TASK:
Using the records below, quote only the span that opens with the line containing "Click the find possible Alternatives link" and closes with the line containing "This screenshot has width=1260, height=1048.", exactly and inclusively.

DATA SECTION:
--------------------------------------------------
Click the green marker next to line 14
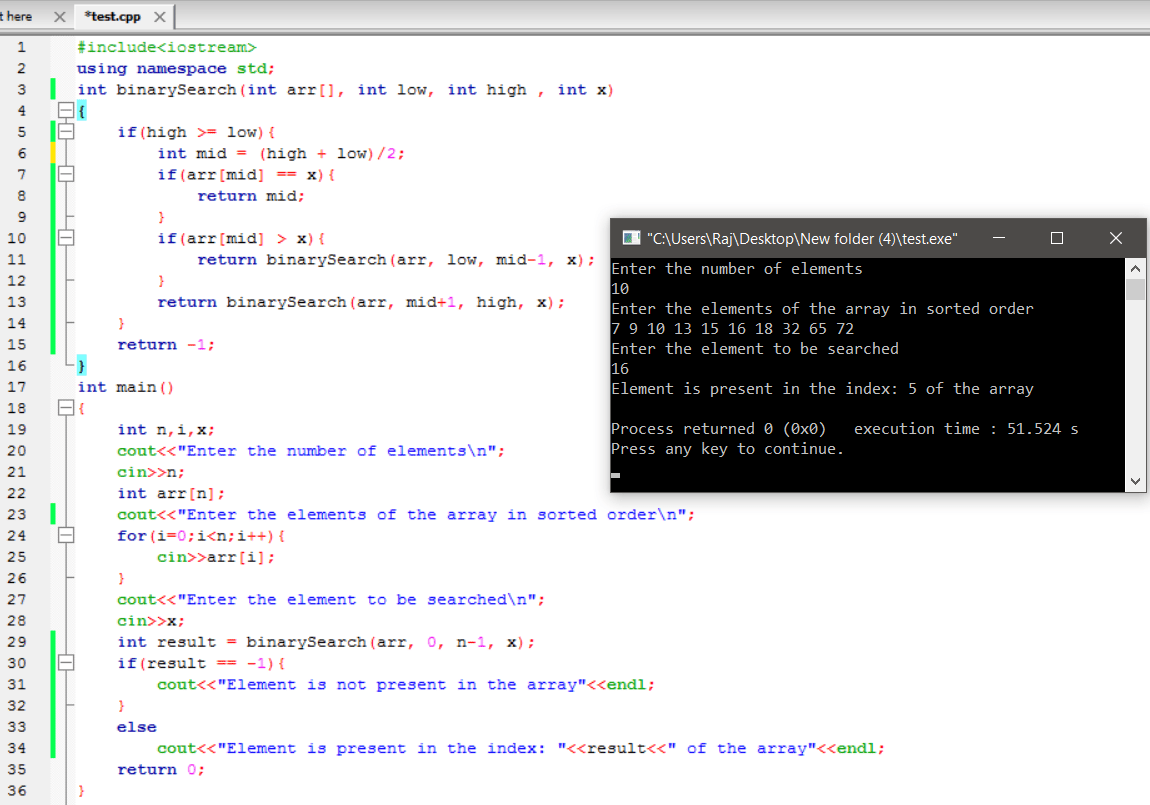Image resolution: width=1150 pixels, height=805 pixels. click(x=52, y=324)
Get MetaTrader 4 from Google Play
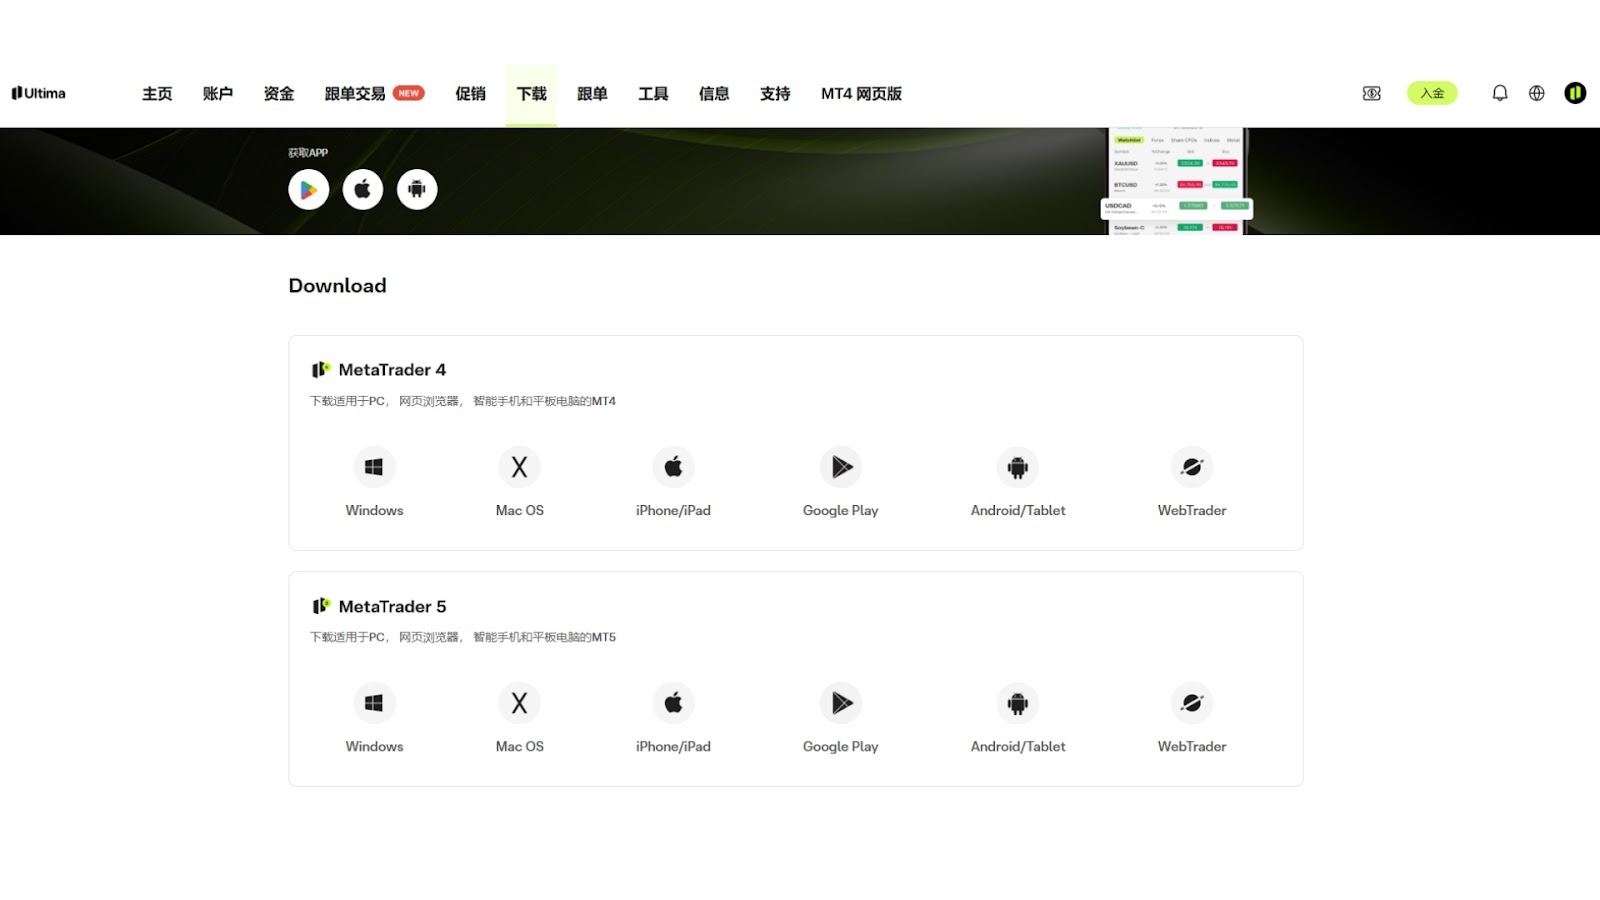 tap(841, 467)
--------------------------------------------------
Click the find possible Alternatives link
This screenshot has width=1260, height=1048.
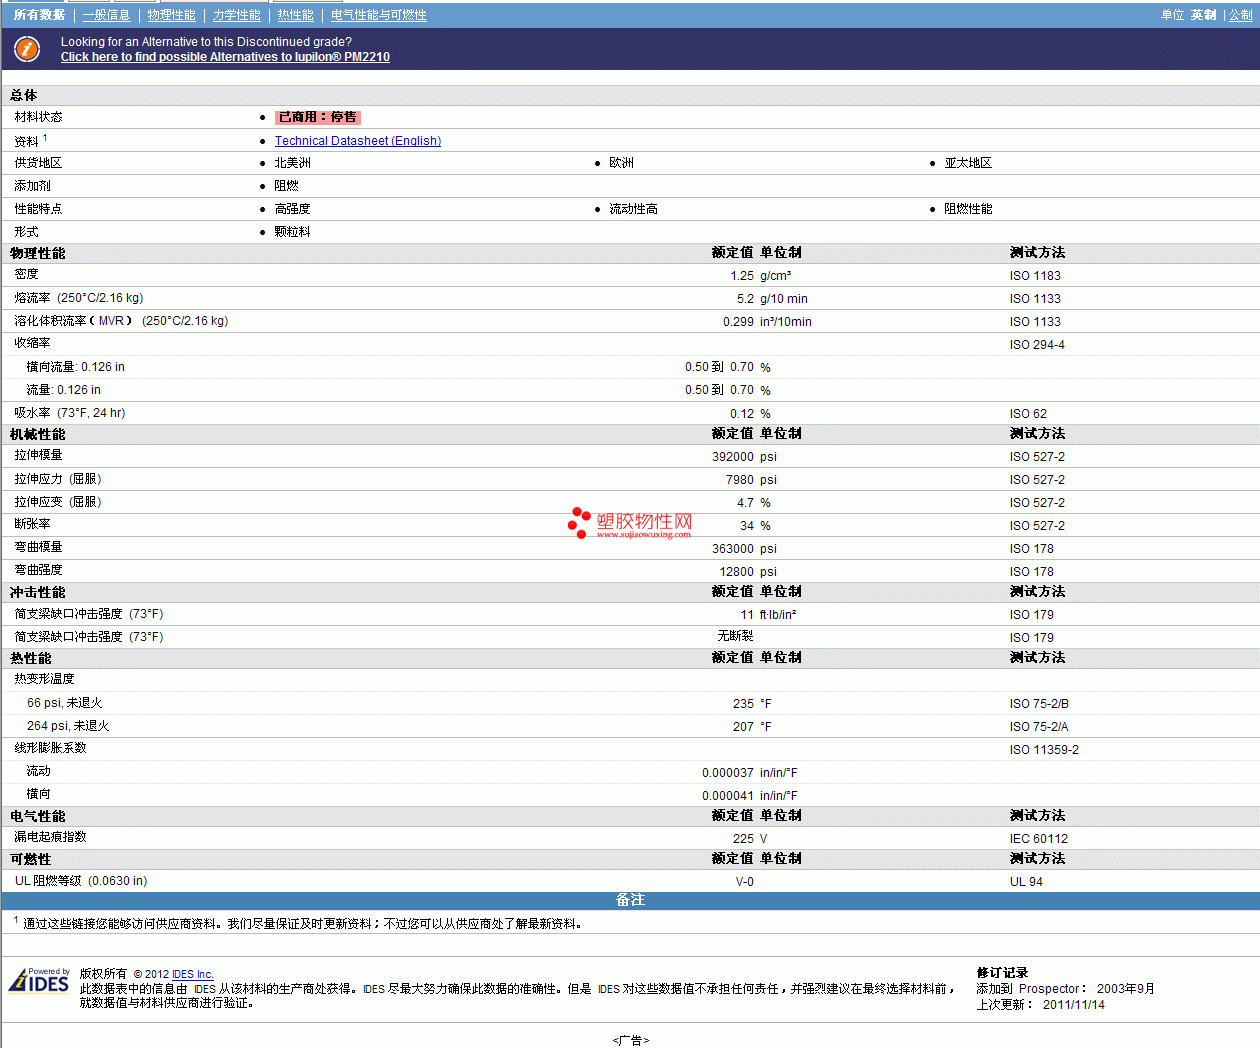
--------------------------------------------------
RESPONSE TO THIS TASK:
Click the find possible Alternatives link
This screenshot has width=1260, height=1048.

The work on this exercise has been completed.